Available records

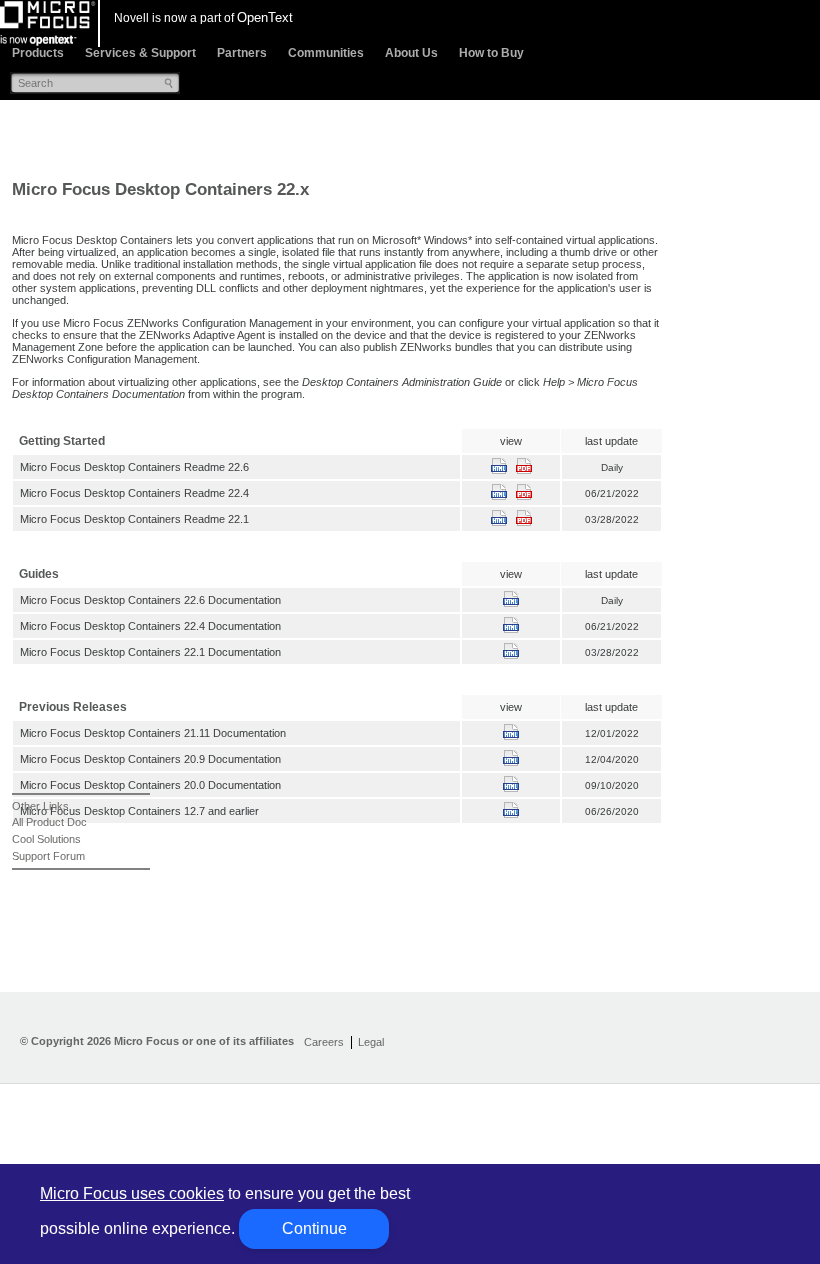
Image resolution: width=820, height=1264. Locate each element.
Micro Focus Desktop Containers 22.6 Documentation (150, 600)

--

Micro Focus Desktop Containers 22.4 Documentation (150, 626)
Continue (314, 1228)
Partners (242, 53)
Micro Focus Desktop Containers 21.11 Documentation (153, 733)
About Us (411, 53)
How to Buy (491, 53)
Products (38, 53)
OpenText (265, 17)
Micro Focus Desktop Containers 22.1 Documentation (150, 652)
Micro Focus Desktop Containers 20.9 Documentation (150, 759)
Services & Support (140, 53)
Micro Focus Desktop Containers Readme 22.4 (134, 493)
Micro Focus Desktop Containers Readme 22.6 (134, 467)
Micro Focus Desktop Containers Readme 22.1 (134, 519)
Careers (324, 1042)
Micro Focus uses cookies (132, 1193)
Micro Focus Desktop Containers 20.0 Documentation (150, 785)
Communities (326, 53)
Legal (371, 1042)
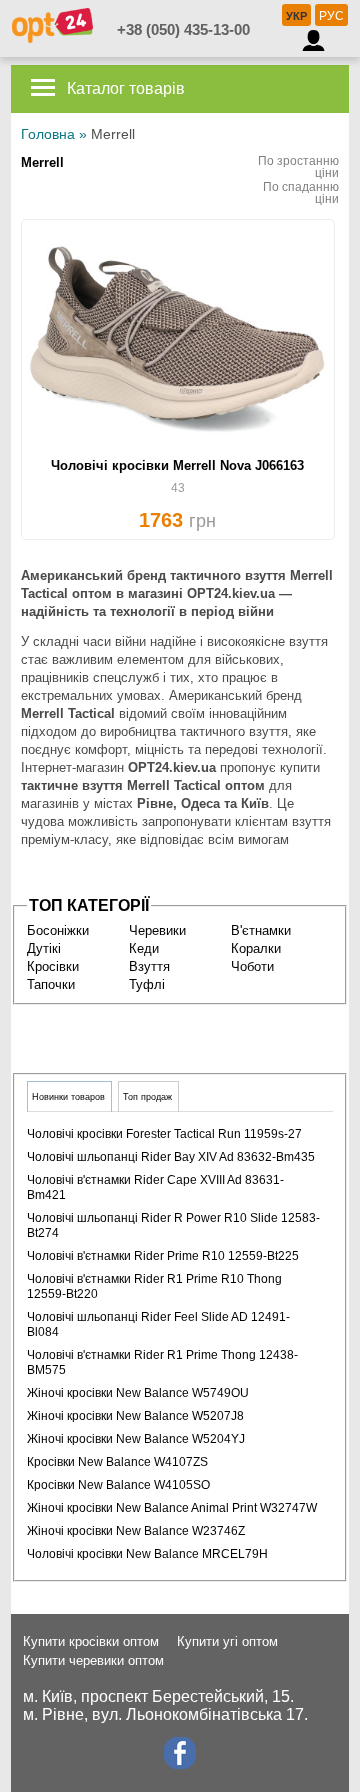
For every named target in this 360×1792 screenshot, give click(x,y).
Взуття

Task brief
Number of lines containing the word "Readme" in the material above: report this figure and nothing more.

Response below
3